O resultado de tudo isso é um lançamento conturbado, para dizer o mínimo, e um jogo que abriu mão de muito potencial. A CD busca melhorar sua imagem com reembolsos e anúncios de atualizações para acalmar o público, mas é difícil negar que Cyberpunk seja uma grande frustração para quem esperava um mundo revolucionário, responsivo e orgânico.
Apesar dos problemas, Cyberpunk 2077 ainda é um jogo com vários trunfos, como a beleza de Night City, a individualidade das pessoas que V encontra e a quantidade de itens, atributos e modificações. A cidade é um grande playground com o escorregador quebrado, mas que, ainda assim, pode dar muitas horas de diversão e fazer o jogo figurar por um bom tempo na biblioteca dos amantes de RPG e do gênero cyberpunk.

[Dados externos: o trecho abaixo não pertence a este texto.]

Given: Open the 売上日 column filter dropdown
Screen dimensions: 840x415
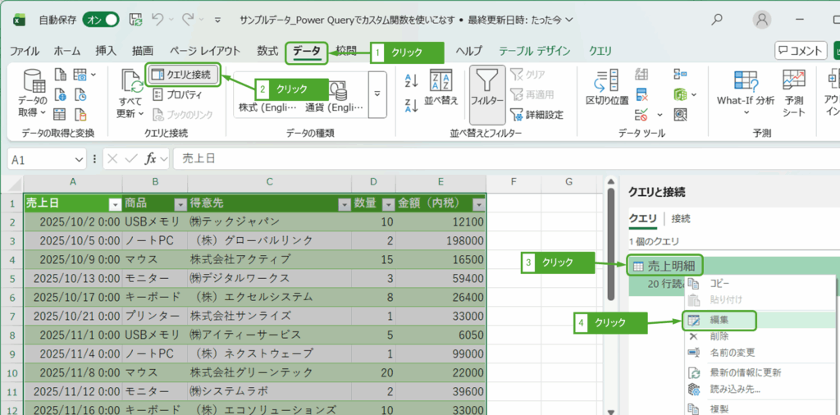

O recomendável é que se espere que a CD realize as correções necessárias para só depois ter uma experiência polida embora, ao menos nas plataformas de nova geração e em PCs mais parrudos, seja possível desfrutar do jogo. De qualquer forma, independente do que acontecer daqui para frente, Cyberpunk 2077 é um dos maiores e mais ruidosos lançamentos de todos os tempos na indústria dos videogames. Mas será que isso vale quando a confiança no seu produto é completamente abalada? Esperamos que a CD continue com seus updates e se esforce para que Cyberpunk faça um pouco de jus ao hype. Por ora, o jogo está bom — mas apenas isso.
NOTA: 3/5
O console utilizado para avaliar o jogo foi um PlayStation 5.